As is clear from the above detailed description, according to the present invention, the first indoor coil 3 and the second indoor coil 5 are connected in series through the capillary tube 4 without changing the refrigerant amount adjustment device. Switching between cooling operation and dehumidification operation can be performed simply by switching between activation and deactivation of step 9, which eliminates the need to use two capillary tubes or install a control valve such as a three-way solenoid valve in the circuit.
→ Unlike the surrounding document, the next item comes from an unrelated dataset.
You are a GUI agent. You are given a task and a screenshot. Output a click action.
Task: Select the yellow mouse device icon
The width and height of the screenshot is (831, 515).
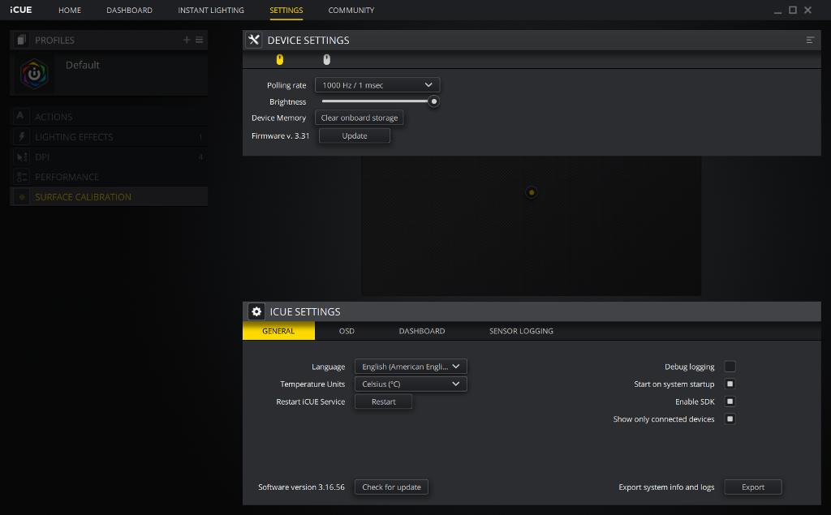click(280, 59)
Compared to harmonic machines, the circuit configuration is extremely simplified and the effect of reducing equipment costs is significant.

Moreover, even though it is a simple circuit, cooling and dehumidifying operation can be performed, eliminating the need for a dehumidifying pressure reducer, three-way switching valve, or other control valves.
This has the advantage of completely eliminating shock noise when switching modes.
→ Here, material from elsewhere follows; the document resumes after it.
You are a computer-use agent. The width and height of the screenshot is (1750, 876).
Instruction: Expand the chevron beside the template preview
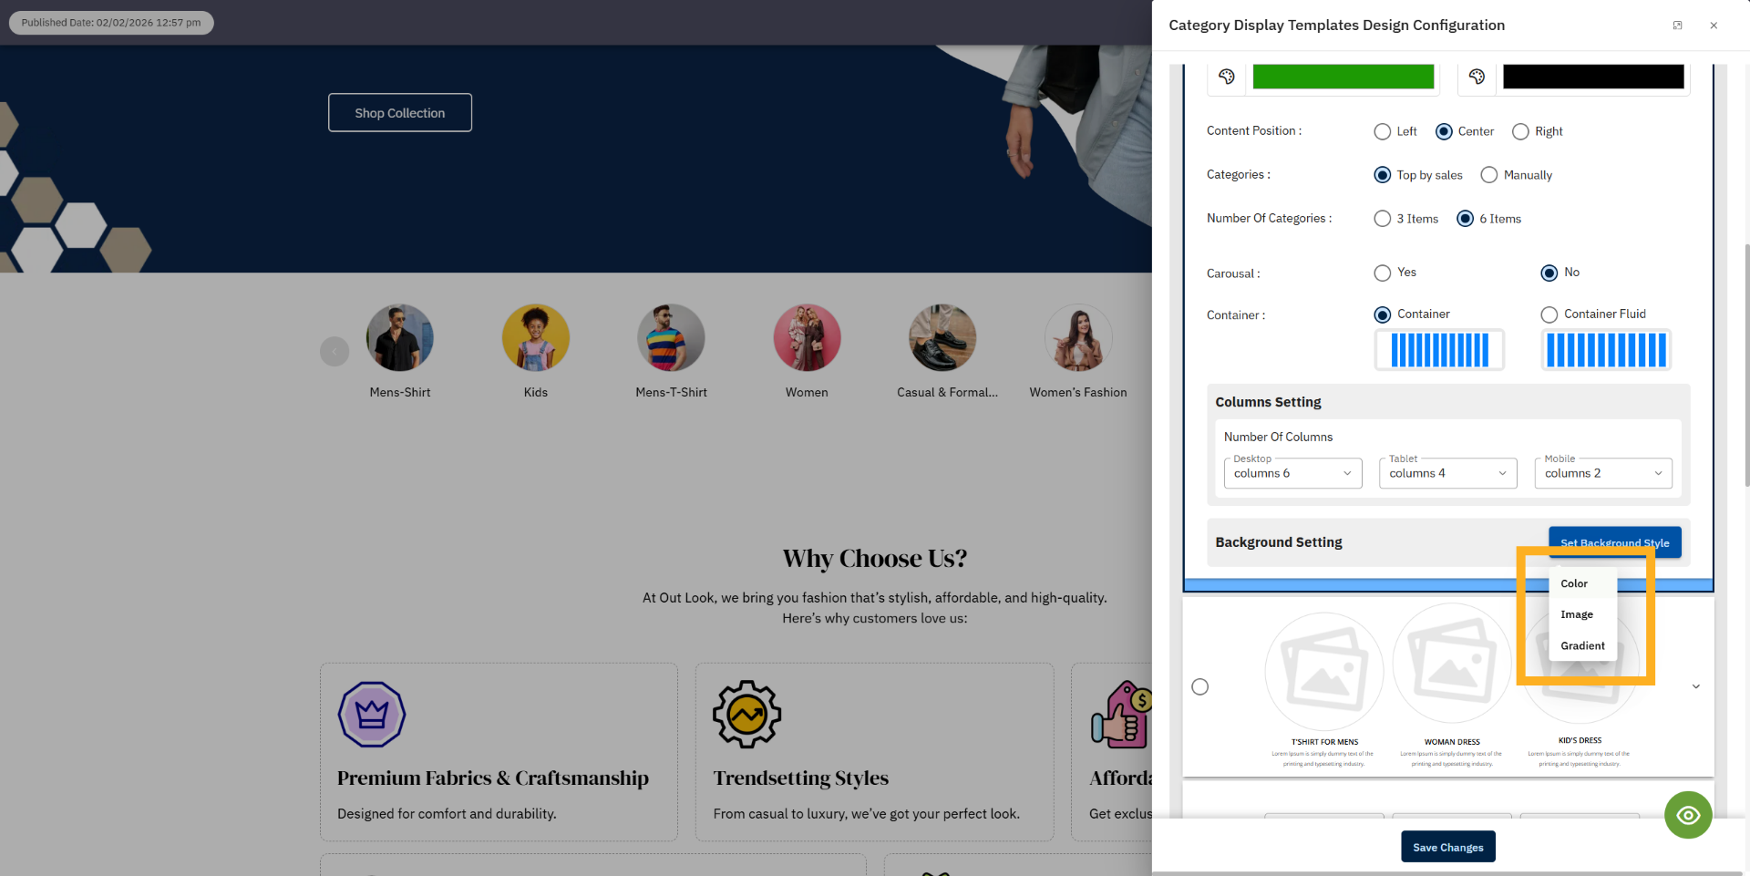point(1695,686)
In particular, in the present invention, each heat exchange tube P in the second indoor coil 5
Because the flow path of the refrigerant flowing through the indoor fan has a specific form, during cooling operation, undehumidified high-temperature air and dehumidified low-temperature air mix in the indoor fan, causing condensation on the fan blades and causing water droplets to form. This has the effect of eliminating the inconvenient problem of air blowing out and scattering indoors.
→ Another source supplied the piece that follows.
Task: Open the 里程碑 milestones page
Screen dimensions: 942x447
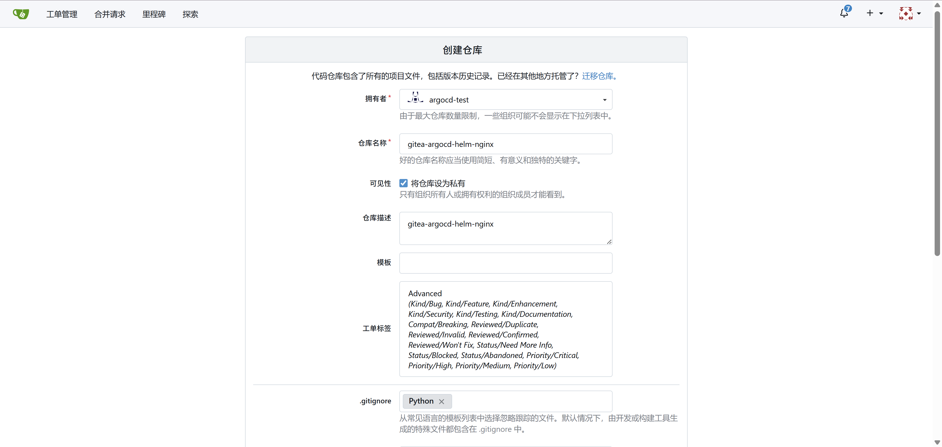Action: (154, 14)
[Brief explanation of the drawing]

Figure 1 is a device circuit diagram of an example of the air conditioner of the present invention, Figure 2 is a schematic structural diagram of an indoor unit according to an example of the present invention, and Figures 3 to 6 are each side of the present invention. FIG. 7 and FIG. 8 are device circuit diagrams of each side of a conventional air conditioner. 1...Compressor, 2...Outdoor coil, 3
...First indoor coil, 4...Capillary tube, 5...Second indoor coil, 5a.
...First heat exchange tube group, 5b... Second heat exchange tube group, 5C... Remaining heat exchange tube group, 5d...
... Outlet side heat exchange tube, 6 ... Indoor fan,
7... Liquid receiver, 8... Accumulator, 9... Refrigerant amount adjustment device, 10... Capillary tube, 11... Electromagnetic Valve, 12・
...Outdoor fan 1. P...Heat exchange tube.

Claims (1)

[Scope of utility model registration request] Between the discharge side and the suction side of the compressor 1, an outdoor coil 2. Air-type first indoor coil 3. A cross-fin coil heat exchanger equipped with a capillary tube 4 and two rows and multiple stages of heat exchange tubes, in which a second indoor coil 5 having a larger heat exchange area than the first indoor coil 3 is arranged in series in the order of description. They are connected to form a refrigerant circuit, and the refrigerant immediately after the capillary tube 4 flows through the second indoor coil 5 from approximately the center in the stage direction of the heat exchange tube P of the indoor coil 5. A plurality of heat exchange tubes P existing in the front row above the outlet side heat exchange tubes 5d directly above the first heat exchange tube group 5a in the heat exchange tube P in the front row are passed through the first heat exchange tube group 5a located on the lower stage side. and the uppermost heat exchange tube P in the rear row of heat exchange tubes P, and further passes through the remaining heat exchange tubes P to the outlet side heat exchange tube 5d. The second indoor coil 5 is configured as described above, while the first indoor coil 3 is configured as the second indoor coil 5.
The heat exchange tube group 5b is disposed on the upstream side of the circulating air flow path, and a refrigerant amount adjustment device 9 that can adjust the amount of stored refrigerant is provided at an appropriate location in the refrigerant circuit to adjust the amount of refrigerant. By deactivating the device 9, the amount of cooling of the second indoor coil 5 is made relatively large compared to the amount of heating of the first indoor coil 3 to enable cooling operation, while the refrigerant adjustment device 9 is activated. This air conditioner is characterized in that the heating amount of the first indoor coil 3 and the cooling amount of the second indoor coil 5 are almost balanced, thereby enabling dehumidifying operation.